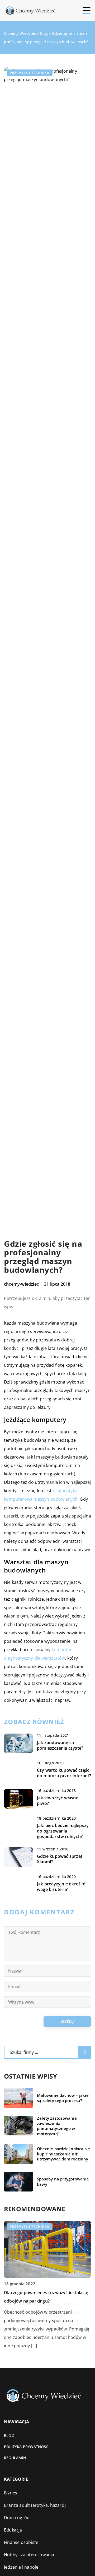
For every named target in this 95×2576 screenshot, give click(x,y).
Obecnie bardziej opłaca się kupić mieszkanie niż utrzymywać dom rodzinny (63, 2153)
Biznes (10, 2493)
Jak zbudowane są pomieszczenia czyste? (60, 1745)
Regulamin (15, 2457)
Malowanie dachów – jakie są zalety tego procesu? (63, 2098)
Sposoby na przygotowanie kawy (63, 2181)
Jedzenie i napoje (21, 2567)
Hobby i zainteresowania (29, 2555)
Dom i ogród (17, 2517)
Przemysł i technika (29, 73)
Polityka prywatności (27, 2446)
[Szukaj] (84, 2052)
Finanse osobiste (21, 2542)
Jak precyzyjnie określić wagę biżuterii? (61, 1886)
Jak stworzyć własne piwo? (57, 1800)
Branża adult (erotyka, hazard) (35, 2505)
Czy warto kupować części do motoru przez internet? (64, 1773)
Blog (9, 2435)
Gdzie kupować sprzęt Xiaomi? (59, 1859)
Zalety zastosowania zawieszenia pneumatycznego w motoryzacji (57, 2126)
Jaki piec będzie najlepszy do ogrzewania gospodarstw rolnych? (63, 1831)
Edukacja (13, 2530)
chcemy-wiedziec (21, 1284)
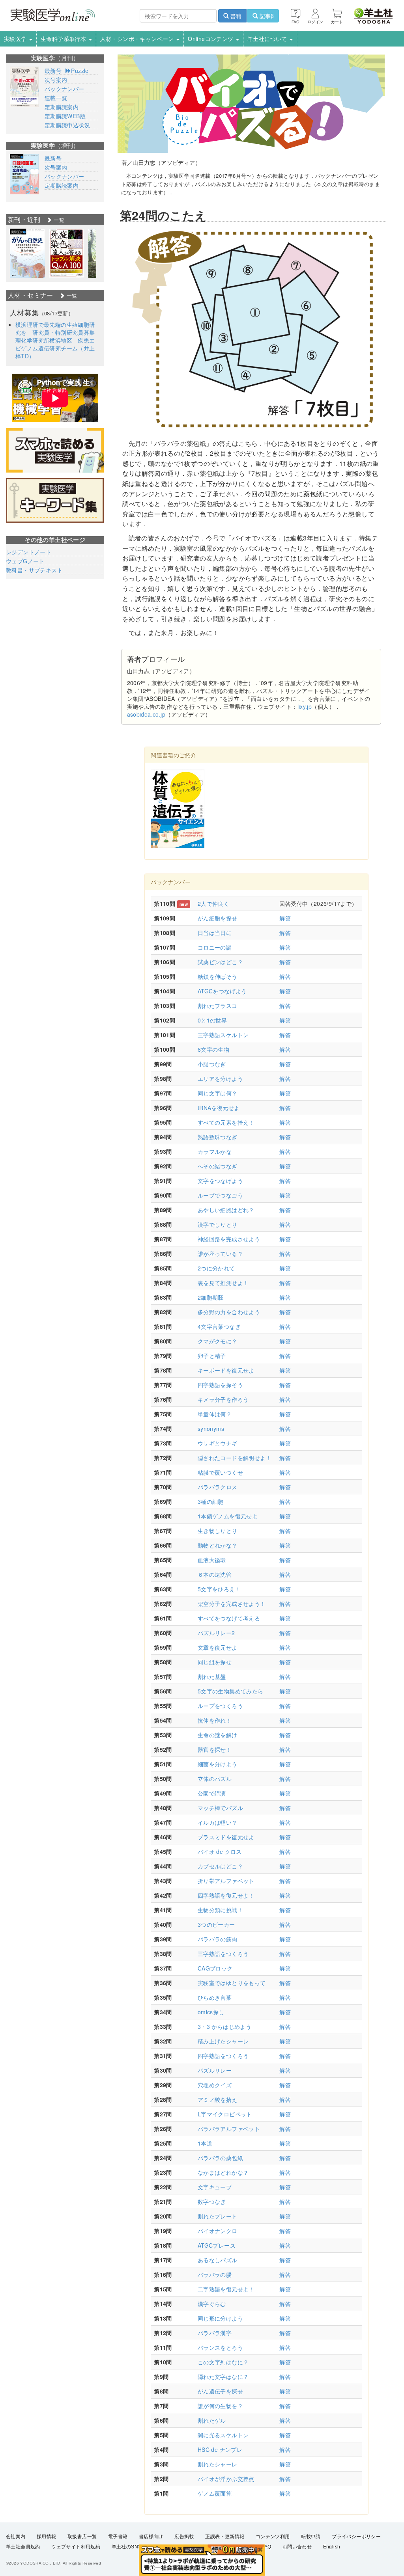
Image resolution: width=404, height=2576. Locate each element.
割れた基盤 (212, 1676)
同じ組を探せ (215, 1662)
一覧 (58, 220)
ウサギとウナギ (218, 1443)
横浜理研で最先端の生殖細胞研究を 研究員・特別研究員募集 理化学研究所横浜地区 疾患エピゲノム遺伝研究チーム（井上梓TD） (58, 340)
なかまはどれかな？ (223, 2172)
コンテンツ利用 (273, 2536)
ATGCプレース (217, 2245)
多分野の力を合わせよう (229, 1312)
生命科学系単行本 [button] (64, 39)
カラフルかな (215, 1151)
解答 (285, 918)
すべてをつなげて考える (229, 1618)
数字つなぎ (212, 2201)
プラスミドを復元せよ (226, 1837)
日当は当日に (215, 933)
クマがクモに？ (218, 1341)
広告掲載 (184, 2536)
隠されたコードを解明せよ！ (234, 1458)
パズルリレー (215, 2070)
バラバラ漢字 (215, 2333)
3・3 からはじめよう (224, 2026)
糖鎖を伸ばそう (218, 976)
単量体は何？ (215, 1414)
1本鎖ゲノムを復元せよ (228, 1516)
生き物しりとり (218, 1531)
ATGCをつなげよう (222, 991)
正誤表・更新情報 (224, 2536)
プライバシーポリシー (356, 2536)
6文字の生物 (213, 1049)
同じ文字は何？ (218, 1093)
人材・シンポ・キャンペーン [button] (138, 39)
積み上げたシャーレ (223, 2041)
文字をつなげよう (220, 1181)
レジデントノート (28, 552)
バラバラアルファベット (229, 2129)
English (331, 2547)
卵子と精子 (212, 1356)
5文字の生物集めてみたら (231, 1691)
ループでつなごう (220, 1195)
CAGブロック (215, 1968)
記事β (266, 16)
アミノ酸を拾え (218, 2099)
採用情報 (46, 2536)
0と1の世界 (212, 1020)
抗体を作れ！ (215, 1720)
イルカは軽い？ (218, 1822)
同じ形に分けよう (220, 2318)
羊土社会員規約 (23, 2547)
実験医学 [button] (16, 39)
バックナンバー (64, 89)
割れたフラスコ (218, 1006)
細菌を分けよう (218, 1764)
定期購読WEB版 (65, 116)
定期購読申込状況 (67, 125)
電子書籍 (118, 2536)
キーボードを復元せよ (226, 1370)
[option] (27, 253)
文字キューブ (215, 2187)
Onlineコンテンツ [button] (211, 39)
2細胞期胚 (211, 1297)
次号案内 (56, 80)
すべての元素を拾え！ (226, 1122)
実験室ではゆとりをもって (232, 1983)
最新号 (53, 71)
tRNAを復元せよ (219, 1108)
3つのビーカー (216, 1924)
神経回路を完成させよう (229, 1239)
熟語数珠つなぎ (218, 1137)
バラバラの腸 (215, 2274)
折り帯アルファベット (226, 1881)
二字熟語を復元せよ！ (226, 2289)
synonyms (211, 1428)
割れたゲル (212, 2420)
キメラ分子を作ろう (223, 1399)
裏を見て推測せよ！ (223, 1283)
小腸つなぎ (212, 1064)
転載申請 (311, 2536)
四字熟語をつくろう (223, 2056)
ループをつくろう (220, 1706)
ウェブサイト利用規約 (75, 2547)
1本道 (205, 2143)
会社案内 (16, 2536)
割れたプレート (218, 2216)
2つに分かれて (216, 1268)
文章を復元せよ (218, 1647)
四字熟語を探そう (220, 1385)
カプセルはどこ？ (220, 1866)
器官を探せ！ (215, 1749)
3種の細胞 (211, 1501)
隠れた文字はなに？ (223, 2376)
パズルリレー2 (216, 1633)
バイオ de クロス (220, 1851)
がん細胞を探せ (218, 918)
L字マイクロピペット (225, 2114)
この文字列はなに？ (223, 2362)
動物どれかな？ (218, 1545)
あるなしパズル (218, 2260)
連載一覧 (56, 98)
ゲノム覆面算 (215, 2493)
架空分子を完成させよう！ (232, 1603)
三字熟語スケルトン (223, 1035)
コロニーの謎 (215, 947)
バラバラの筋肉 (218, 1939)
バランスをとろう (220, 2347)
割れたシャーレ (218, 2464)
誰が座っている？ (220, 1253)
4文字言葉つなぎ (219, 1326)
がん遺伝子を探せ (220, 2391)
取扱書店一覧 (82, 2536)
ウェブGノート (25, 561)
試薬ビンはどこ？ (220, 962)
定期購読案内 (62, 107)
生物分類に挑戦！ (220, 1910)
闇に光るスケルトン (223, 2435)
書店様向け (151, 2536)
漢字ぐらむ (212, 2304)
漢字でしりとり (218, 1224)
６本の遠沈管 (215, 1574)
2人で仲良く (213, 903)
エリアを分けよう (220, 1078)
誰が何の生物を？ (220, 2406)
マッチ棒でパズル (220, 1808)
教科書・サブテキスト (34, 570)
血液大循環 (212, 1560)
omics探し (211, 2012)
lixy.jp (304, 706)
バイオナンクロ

▶ Required work: Would you please return all lines of the data that include the word "button"?

▶ Solution for this problem:
生命科学系単行本 [button] (64, 39)
人材・シンポ・キャンペーン [button] (138, 39)
実験医学 [button] (16, 39)
Onlineコンテンツ [button] (211, 39)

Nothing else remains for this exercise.